───── SELECTED EXCERPT ─────
## Lecture 38 - 04/24

### Compression

• This lecture provides insight into how we compress/decompress files losslessly (without loosing any information), for example with zip files
• Strings are represented as sequences of characters; each character is represented with 8 bits (for example, 'd' is 01100100)
• Instead of using so many bits to represent each character/symbol, we could use shorter bit sequences with different codewords to represent each symbol.
• Converting from original bitstreams to codewords will compress, and creating a program that maps each compressed codeword to its corresponding symbol will decompress
• Example of codewords representing symbols is Morse Code (where code sequences of dots and dashes represent character symbols):
• Problem with Morse Code: it isn't prefix-free:
• A stream of dots and dashes doesn't definitively tell us where one codeword ends and the next begins (for example, '--.--.' could encode 'meme' or 'gg')
• A prefix-free code system is one in which no codeword is a prefix of another
• Example 1:
• Example 2:
• The above example prefix-free codes are better for some words and worse for other words. If we have a message to send with a large number of 'E' symbols, the Example 1 code will be superior, as we only need two bits to represent each 'E', while Example 2 would need three for each 'E'. With similar reasoning, a message with many 'I' symbols would be better encoded with Example 2
• How do we find the best possible prefix-free code for a given text?
• Initial approach: Shannon-Fano Coding:
• Count the relative frequencies of all characters in the message (count what percentage of all characters are 'A', 'B', 'C', ...)
• Split these relative frequencies into two halves, each of roughly equal frequency. Give the 'left' half a leading '1' bit, and the 'right' half a leading '0' bit
• Repeat the splitting now on each of our halves, creating further sub-splits of the frequencies and assigning leading bits to the characters, until each split has only one character's frequency in it
• Example:

• Optimal approach: Huffman Coding:
• Like before, calculate relative frequencies of all symbols
• Assign each symbol to a node of weigh equivalent to that symbol's relative frequency
• Take the two smallest nodes and merge into a 'supernode' of weight equal to the sum of its two children's weights
• Repeat, until we have a full tree structure
• Example:
• Comparison - Huffman Coding is strictly better than Shannon-Fanning Coding (no downside, for analysis take CS 170):
• Data structure to store encoding and decoding:
• For encoding (convert bitstream to a compressed bitstream), we can use an array structure, or a map
• When our symbols are elements that can themselves be used as indices (for example characters with ASCII values), we should use an array structure - something like BitSequence[]
• This would be better than a structure like HashMap<Character, BitSequence>, as with HashMaps we have to compute hashCode, do a modular operation, and then lookup in a bucket's linked list
• Array lookups are faster, and we would only be loosing memory efficiency with an array structure if we end up not using some characters in the alphabet
• However, when our symbols can't be used efficiently as indices in an array structure, it is better to use a map structure for encoding - something like HashMap<Symbol, BitSequence>
• For decoding, we can use a trie:
• We want to look up the longest matching prefix, which is a problem tries are optimal for
• As we traverse through the compressed bitstream, do a prefix match in the trie for our sequence of compressed bits. Keep adding more bits from the compressed stream in the prefix lookup, until the trie only finds a single prefix match (a leaf of the trie structure)
─────
* [TASKS AND EXERCISES]:
1/ Write out the passage from the compression lecture notes, starting with "## Lecture 38" and going on through "represent each symbol.".
2/ In the compression lecture notes, why should an array such as BitSequence[] be used for encoding, rather than a HashMap, when the symbols are characters that can serve as indices?
───── RECORDED DATA ─────
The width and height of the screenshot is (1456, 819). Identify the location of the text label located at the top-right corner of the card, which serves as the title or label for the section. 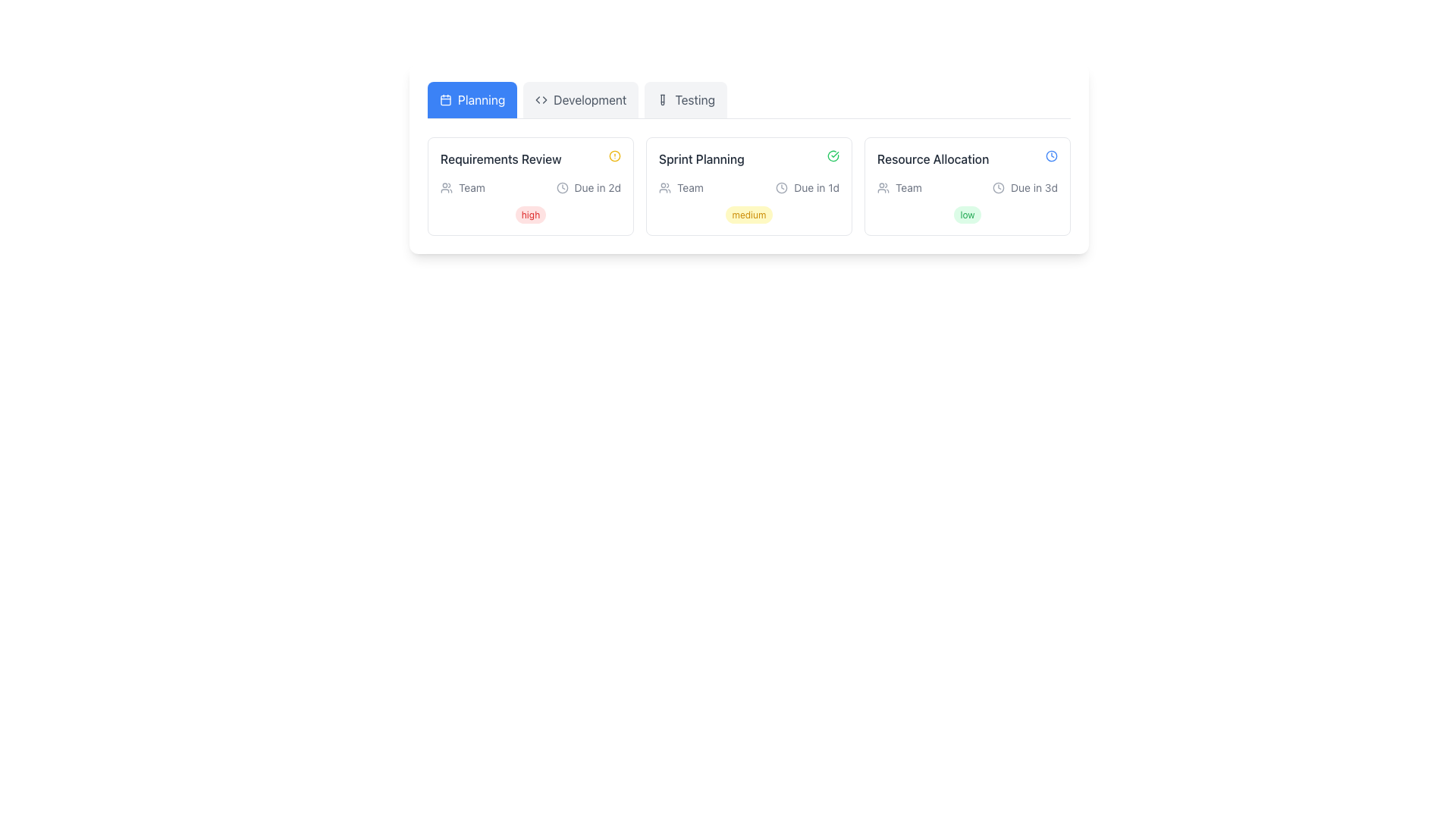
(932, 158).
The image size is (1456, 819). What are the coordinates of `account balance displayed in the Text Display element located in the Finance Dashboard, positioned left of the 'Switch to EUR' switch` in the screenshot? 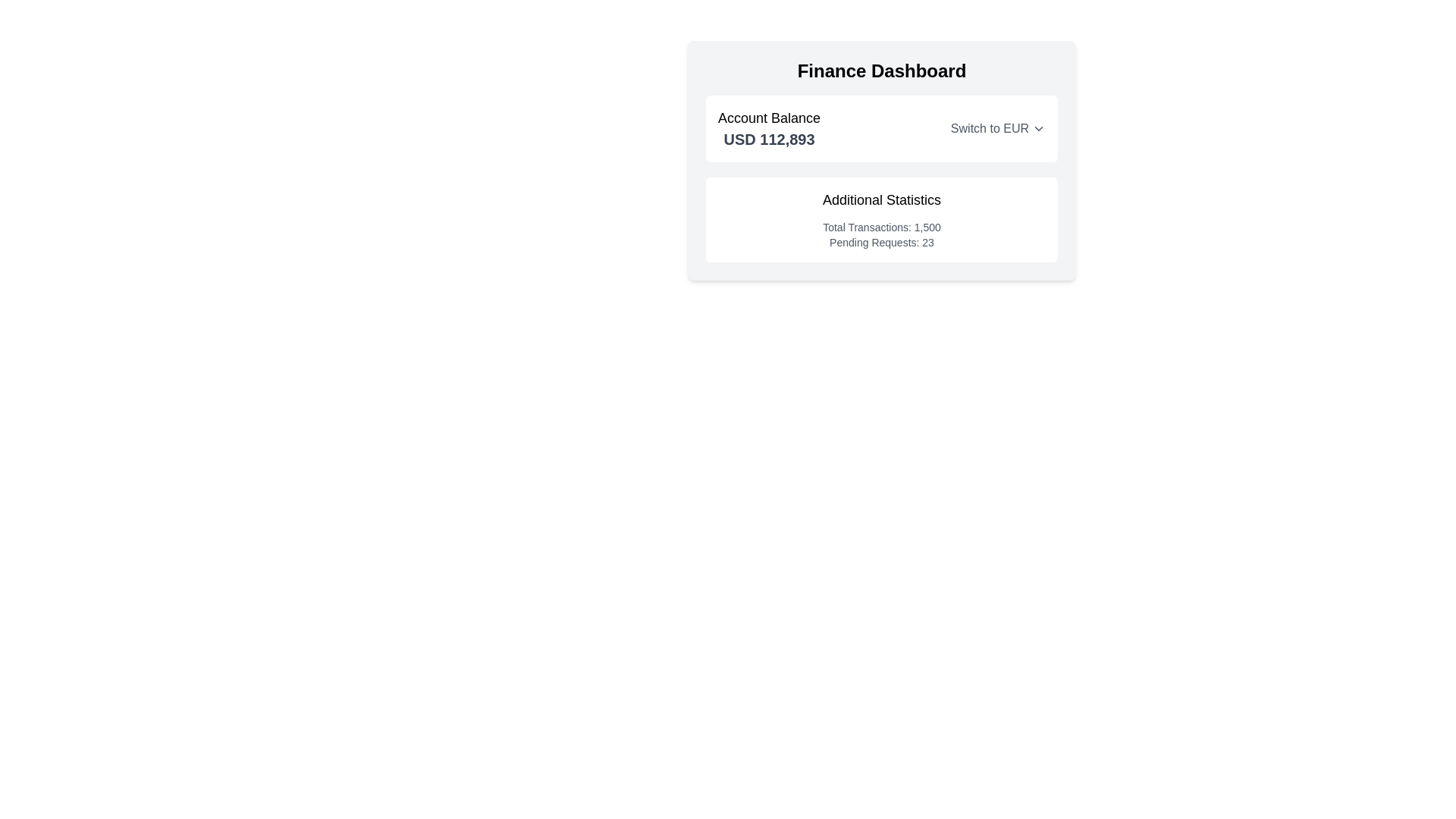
─────
* [THE RESULTS]:
1/
## Lecture 38 - 04/24

### Compression

• This lecture provides insight into how we compress/decompress files losslessly (without loosing any information), for example with zip files
• Strings are represented as sequences of characters; each character is represented with 8 bits (for example, 'd' is 01100100)
• Instead of using so many bits to represent each character/symbol, we could use shorter bit sequences with different codewords to represent each symbol.

2/ A HashMap lookup requires computing a hashCode, doing a modular operation, and then searching a bucket's linked list, while array lookups are faster. The array only loses memory efficiency if some characters in the alphabet end up unused.